• **Given problem a**: Duplicate the passage of the Memory of Nations Awards article below, starting with "The ceremony, attended" and going on through "the Unjustly Prosecuted.".

------

Five who stood up to Nazis, Communists, and Russians honored in Prague

This year's recipients of the Memory of the Nation Awards included a Czech woman imprisoned by the Gestapo and a Ukrainian Orthodox priest. Staff

Written by Staff Published on 18.11.2023 17:00:00 (updated on 18.11.2023) Reading time: 2 minutes

At the National Theatre in Prague on Friday evening, five individuals who resisted oppression under Nazis, Communist, and Russian occupiers were honored with this year's Memory of Nations Awards, presented by the NGO Post Bellum.

The ceremony, attended by President Petr Pavel and his wife Eva, marked an especially special occasion, with Pavel being the first Czech head of state to attend since the awards' inception in 2010. The event also paid tribute to the late former foreign minister Karel Schwarzenberg.

This year's recipients included Jan Litomiský, a Czech dissident and spokesperson for the Charter 77 human rights movement, which vehemently opposed the totalitarian communist regime in Czechoslovakia. In his acceptance speech, Litomiský emphasized that the award recognizes the collective efforts of the Committee for the Defence of the Unjustly Prosecuted.

------

• **Given problem b**: Pull out every line of the records below that contains the string "link", treating uppercase and lowercase as different.

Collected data
------

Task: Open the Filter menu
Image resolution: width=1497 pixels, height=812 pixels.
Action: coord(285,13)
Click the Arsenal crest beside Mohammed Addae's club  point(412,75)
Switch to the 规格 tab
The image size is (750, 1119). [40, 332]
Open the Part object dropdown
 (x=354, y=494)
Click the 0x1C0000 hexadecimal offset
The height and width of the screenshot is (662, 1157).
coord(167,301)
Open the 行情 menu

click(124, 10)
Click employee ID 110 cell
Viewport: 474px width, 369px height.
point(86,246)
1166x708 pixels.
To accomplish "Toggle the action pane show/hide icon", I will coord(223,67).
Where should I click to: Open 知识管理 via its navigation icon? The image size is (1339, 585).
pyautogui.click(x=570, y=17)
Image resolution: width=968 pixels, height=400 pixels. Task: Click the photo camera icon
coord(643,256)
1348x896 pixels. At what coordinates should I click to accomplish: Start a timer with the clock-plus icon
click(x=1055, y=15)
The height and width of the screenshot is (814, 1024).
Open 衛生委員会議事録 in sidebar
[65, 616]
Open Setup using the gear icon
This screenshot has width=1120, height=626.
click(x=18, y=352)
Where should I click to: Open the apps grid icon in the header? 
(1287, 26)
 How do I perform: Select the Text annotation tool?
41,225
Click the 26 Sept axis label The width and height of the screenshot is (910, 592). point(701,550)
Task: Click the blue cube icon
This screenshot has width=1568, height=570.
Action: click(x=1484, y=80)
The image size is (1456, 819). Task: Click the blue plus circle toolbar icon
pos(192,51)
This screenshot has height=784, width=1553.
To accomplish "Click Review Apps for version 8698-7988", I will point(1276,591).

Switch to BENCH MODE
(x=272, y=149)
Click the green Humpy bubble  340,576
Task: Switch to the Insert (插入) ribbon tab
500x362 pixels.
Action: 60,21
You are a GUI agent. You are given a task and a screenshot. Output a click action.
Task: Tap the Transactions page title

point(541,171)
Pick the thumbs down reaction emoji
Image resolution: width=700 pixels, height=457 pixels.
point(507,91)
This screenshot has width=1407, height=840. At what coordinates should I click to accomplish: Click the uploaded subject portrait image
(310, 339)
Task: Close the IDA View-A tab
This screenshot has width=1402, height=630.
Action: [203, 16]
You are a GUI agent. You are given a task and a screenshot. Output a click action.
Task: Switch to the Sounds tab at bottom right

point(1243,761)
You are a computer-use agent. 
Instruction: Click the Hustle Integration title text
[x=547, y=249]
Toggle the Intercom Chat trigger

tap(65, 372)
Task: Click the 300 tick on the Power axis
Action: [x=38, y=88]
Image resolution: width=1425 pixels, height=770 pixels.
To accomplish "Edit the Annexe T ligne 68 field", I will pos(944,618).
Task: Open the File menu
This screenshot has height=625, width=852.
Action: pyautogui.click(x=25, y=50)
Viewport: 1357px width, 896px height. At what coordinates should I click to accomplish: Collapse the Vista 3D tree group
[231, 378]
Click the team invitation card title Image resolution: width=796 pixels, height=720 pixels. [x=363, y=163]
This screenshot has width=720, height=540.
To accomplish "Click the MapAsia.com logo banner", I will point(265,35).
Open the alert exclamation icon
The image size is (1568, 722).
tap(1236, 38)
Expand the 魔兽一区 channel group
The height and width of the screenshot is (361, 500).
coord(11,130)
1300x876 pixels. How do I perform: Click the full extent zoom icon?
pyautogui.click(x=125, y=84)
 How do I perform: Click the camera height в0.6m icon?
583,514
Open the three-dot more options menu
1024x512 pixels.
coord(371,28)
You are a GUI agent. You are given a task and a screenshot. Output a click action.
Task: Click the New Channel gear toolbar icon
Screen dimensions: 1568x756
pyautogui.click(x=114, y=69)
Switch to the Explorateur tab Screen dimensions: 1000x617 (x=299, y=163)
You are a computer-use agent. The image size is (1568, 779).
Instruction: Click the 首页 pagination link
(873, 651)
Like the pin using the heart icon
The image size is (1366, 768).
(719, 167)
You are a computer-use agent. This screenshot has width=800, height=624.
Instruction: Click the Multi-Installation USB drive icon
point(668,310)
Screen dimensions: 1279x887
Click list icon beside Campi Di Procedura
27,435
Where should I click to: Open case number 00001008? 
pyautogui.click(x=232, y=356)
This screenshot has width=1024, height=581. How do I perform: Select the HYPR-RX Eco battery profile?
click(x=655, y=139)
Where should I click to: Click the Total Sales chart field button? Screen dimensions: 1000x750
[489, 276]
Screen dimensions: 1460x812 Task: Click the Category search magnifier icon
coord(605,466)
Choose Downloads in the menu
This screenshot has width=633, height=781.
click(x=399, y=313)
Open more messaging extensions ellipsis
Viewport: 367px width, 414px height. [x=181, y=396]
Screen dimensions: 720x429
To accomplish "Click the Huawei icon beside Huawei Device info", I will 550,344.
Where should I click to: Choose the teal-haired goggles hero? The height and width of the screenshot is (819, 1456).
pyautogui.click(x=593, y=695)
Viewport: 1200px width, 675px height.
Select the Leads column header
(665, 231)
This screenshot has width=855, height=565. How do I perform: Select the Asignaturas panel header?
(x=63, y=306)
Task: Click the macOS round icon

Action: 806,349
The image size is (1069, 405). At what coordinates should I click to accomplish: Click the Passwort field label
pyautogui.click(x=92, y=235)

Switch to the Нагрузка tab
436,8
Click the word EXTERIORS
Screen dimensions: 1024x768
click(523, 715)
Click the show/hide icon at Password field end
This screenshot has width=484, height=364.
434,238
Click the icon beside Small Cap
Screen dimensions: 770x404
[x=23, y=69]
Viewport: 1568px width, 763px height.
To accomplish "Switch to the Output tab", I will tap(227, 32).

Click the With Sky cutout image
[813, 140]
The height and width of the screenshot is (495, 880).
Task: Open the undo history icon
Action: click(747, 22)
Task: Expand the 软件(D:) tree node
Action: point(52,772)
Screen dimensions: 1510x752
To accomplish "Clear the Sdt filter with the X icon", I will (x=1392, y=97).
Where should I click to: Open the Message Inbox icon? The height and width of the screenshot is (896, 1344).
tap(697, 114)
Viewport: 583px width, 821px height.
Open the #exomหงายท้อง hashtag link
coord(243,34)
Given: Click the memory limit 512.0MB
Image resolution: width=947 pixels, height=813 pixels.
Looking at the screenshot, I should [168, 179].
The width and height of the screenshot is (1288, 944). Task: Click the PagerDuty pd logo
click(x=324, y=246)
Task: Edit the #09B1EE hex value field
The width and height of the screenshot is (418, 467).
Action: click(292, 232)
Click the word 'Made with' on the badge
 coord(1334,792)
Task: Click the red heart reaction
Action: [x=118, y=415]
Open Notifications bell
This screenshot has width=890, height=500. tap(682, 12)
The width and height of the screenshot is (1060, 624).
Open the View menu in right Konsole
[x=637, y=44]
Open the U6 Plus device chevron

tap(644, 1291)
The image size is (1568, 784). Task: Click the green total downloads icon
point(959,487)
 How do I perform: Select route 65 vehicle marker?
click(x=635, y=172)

------

• **Full solution a**:
The ceremony, attended by President Petr Pavel and his wife Eva, marked an especially special occasion, with Pavel being the first Czech head of state to attend since the awards' inception in 2010. The event also paid tribute to the late former foreign minister Karel Schwarzenberg.

This year's recipients included Jan Litomiský, a Czech dissident and spokesperson for the Charter 77 human rights movement, which vehemently opposed the totalitarian communist regime in Czechoslovakia. In his acceptance speech, Litomiský emphasized that the award recognizes the collective efforts of the Committee for the Defence of the Unjustly Prosecuted.

• **Full solution b**:
Instruction: Click the 首页 pagination link
Open the #exomหงายท้อง hashtag link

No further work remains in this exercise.